Human Papillomavirus Vaccination Rates in Young Cancer Survivors.

Francisco L, Hudson MM, Wong FL, Chen Y, Giuliano AR, Bhatia S, Russell KM, Connelly JA, Landier W, Sun CL, Sabbatini G, Gustafson L, Wasilewski-Masker K, York JM, Klosky JL, Flynn JS, Robison LL
Purpose Cancer survivors are at high risk for human papillomavirus (HPV)-related morbidities; we estimated the prevalence of HPV vaccine initiation in cancer survivors versus the US population and examined predictors of noninitiation.
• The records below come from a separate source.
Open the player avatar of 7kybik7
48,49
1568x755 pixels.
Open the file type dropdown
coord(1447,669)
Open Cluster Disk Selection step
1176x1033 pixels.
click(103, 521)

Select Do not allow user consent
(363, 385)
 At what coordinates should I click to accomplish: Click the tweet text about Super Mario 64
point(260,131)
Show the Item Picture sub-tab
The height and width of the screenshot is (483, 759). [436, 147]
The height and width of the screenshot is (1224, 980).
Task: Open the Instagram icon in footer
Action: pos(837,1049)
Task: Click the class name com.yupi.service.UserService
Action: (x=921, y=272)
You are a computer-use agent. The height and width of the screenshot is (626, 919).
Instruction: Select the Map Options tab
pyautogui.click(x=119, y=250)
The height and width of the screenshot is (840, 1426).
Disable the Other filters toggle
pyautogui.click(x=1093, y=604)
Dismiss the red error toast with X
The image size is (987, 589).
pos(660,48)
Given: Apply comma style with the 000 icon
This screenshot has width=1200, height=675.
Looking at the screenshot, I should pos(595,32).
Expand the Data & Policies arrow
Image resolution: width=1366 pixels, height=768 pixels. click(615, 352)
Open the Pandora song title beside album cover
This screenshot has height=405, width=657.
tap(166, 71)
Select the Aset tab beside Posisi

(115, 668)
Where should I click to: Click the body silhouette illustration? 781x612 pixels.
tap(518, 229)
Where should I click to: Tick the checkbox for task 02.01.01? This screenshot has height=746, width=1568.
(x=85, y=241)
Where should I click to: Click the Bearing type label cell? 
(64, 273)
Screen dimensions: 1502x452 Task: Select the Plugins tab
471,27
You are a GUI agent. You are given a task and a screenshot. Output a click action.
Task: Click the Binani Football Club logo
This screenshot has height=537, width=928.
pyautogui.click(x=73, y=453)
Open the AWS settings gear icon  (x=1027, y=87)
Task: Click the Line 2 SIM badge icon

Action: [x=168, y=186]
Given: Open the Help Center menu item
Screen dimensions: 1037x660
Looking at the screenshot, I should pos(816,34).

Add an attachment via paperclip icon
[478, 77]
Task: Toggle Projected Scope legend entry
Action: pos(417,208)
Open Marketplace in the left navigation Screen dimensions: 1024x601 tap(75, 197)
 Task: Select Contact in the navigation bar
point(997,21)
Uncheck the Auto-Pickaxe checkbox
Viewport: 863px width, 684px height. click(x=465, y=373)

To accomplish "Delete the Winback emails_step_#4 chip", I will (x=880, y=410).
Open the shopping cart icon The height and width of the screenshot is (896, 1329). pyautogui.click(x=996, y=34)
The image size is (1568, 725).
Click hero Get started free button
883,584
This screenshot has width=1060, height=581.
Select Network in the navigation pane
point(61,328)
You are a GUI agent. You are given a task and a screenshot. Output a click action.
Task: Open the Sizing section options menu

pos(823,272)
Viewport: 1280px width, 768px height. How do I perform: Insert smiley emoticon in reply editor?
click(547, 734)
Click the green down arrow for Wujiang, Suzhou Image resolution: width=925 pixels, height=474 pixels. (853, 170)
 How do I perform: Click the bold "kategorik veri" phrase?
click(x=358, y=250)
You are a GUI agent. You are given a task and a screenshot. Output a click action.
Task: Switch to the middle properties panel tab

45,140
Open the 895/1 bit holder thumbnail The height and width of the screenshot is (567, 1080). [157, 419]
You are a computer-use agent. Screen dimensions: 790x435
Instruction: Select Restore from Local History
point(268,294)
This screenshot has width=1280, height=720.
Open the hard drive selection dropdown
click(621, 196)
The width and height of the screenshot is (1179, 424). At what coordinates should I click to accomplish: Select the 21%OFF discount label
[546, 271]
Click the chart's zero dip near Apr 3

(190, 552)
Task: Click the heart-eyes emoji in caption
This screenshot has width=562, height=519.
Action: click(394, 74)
Methods Participants included 982 cancer survivors (9 to 26 years of age; 1 to 5 years postcompletion of therapy); we assessed HPV vaccine initiation, sociodemographic and clinical characteristics, and vaccine-specific health beliefs; age-, sex-, and year-matched US population comparisons were from the National Immunization Survey-Teen and the National Health Interview Survey (2012-2015). Results The mean age at the time of the study was 16.3 ± 4.7 years; the mean time off therapy was 2.7 ± 1.2 years; participants were 55% male and 66% non-Hispanic white; 59% had leukemia/lymphoma. Vaccine initiation rates were significantly lower in cancer survivors versus the general population (23.8%; 95% CI, 20.6% to 27.0% v 40.5%; 95% CI, 40.2% to 40.7%; P < .001); survivors were more likely to be HPV vaccine-naïve than general population peers (odds ratio [OR], 1.72; 95% CI, 1.41 to 2.09; P < .001). Initiation in adolescent survivors (ages 13 to 17 years) was 22.0% (95% CI, 17.3% to 26.7%), significantly lower than population peers (42.5%; 95% CI, 42.2% to 42.8%; P < .001). Initiation in young adult survivors and peers (ages 18 to 26 years) was comparably low (25.3%; 95% CI, 20.9% to 29.7% v 24.2%; 95% CI, 23.6% to 24.9%). Predictors of noninitiation included lack of provider recommendation (OR, 10.8; 95% CI, 6.5 to 18.0; P < .001), survivors' perceived lack of insurance coverage for HPV vaccine (OR, 6.6; 95% CI, 3.9 to 11.0; P < .001), male sex (OR, 2.9; 95% CI, 1.7 to 4.8; P < .001), endorsement of vaccine-related barriers (OR, 2.7; 95% CI, 1.6 to 4.6; P < .001), and younger age (9 to 12 years; OR, 3.7; 95% CI, 1.8-7.6; P < .001; comparison, 13 to 17 years). Conclusion HPV vaccine initiation rates in cancer survivors are low. Lack of provider recommendation and barriers to vaccine receipt should be targeted in vaccine promotion efforts.